Sin embargo, el gran golpe de efecto para Adidas fue en 1936. El hombre elegido fue Jesse Owens. ¡Un ojo casi clínico! El norteamericano que revolucionó el atletismo en Berlín se quedó con cuatro medallas y el sabor de haber sacado de las casillas a Hitler, cuya perversa mente no estaba preparada para aceptar los éxitos de un atleta de raza negra.
La Segunda Guerra Mundial, obviamente, detuvo el desarrollo. A su término, con gomas de viejos tanques norteamericanos restableció la fabricación de zapatillas. Pero Adi tenía un hermano, llamado Rudolph, que también quería hacer su camino. En 1948 se produjo la división familiar. Adi oficializó el logo de las tres tiras, mientras que Rudolph le dio vida a una nueva firma: Puma.
Adidas sumó más atletas. Vistió al seleccionado alemán de fútbol campeón del mundo en Suiza 54; a la Locomotora Humana, el checo Emil Zatopek, sin hablar de Muhammad Alí, Edwin Mosses, Franz Beckenbauer, Nadia Comaneci, Donovan Bailey y atletas de la vieja URSS sumados a la mayoría de los países satélites de la órbita comunista.
El comentario no es caprichoso. Porque del otro lado del océano, en los Estados Unidos, ya con la mente puesta en la Guerra Fría, una casualidad le iba dar el punto de partida al antagonismo más importante del mundo de las marcas. Fue cuando Phil Knight, vinculado con la Universidad de Oregon, viajó a Japón para entrevistar al dueño de las zapatillas Tiger. Fingió ser el representante de una empresa norteamericana interesada en llevar ese calzado. Ante el interés japonés, país que ya había comenzado su reactivación industrial y comercial, Knight inventó un nombre: Blue Ribbon Sports (BRS).
Knight cumplió con su objetivo: llevó las zapatillas a los EE.UU. Obtuvo jugosas ganancias y le cambió el nombre a su negocio: Nike, que en griego significa victoria y que tiene relación con la diosa Atenea. ¿Quiere más? Por apenas 35 dólares diseñó el logo actual, mal llamado pipa. Se trata de un swoosh, que simboliza un ala invertida de la diosa griega.
La mentalidad norteamericana implicaba el ingreso al mundo de la publicidad y el marketing. Tras finalizar el vínculo con los japoneses, empezó a fabricar su propia ropa. Y le apuntó a esa gran usina del país del Norte: las universidades.
De a poco, el swoosh se fue insertando.
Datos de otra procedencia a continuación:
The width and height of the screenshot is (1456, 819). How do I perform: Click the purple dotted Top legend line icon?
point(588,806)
En la década del 80 ya era la marca norteamericana por excelencia: el basquetbolista Michael Jordan, apodado Air, como un modelo de zapatillas de Nike, John McEnroe, Andre Agassi, Pete Sampras -los dos últimos tenistas protagonizaron duelos comerciales increíbles-, atletas como Michael Johnson, Maurice Greene (más tarde captado por Adidas) y el futbolista Ronaldo fueron iconos del aquella frase del "Just do it" (sólo hazlo), con la premisa de sustentar su estrategia, carisma y atracción.
Mientras la cita ateniense cuenta los últimos días, todas ellas saben que la rueda del deporte seguirá girando. Porque el torneo de las marcas irá en busca de una nueva fecha cuando la antorcha se apague en Grecia.
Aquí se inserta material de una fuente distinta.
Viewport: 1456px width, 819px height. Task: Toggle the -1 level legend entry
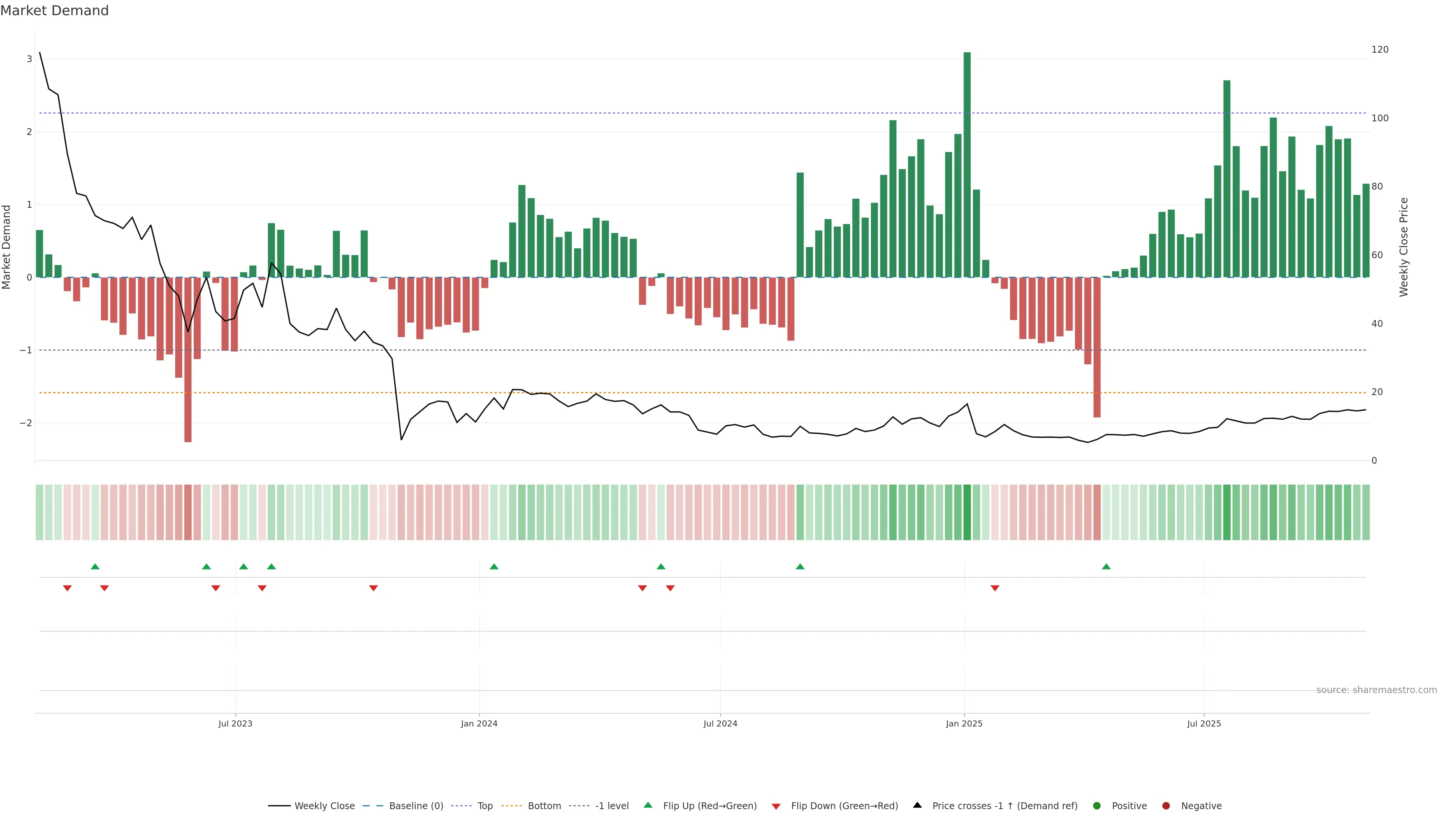point(612,805)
En Atenas, las grandes marcas internacionales de indumentaria se toparon con un desafío extra: ofrecerles a quienes las visten un producto que les permita sobrellevar lo mejor posible las altas temperaturas. Adidas elaboró una línea de ropa y zapatillas que denominó ClimaCool, con texturas y diseño especiales para mantener el cuerpo lo más refrigerado posible.
Nike optó por algo más directo: ideó una prenda cuyos bolsillos se llenan con hielo, de manera que el deportista se sienta fresco durante un lapso determinado, antes de su competencia. Las reglamentaciones no permiten que el atleta siga utilizando este tipo de recursos durante el desarrollo de las pruebas.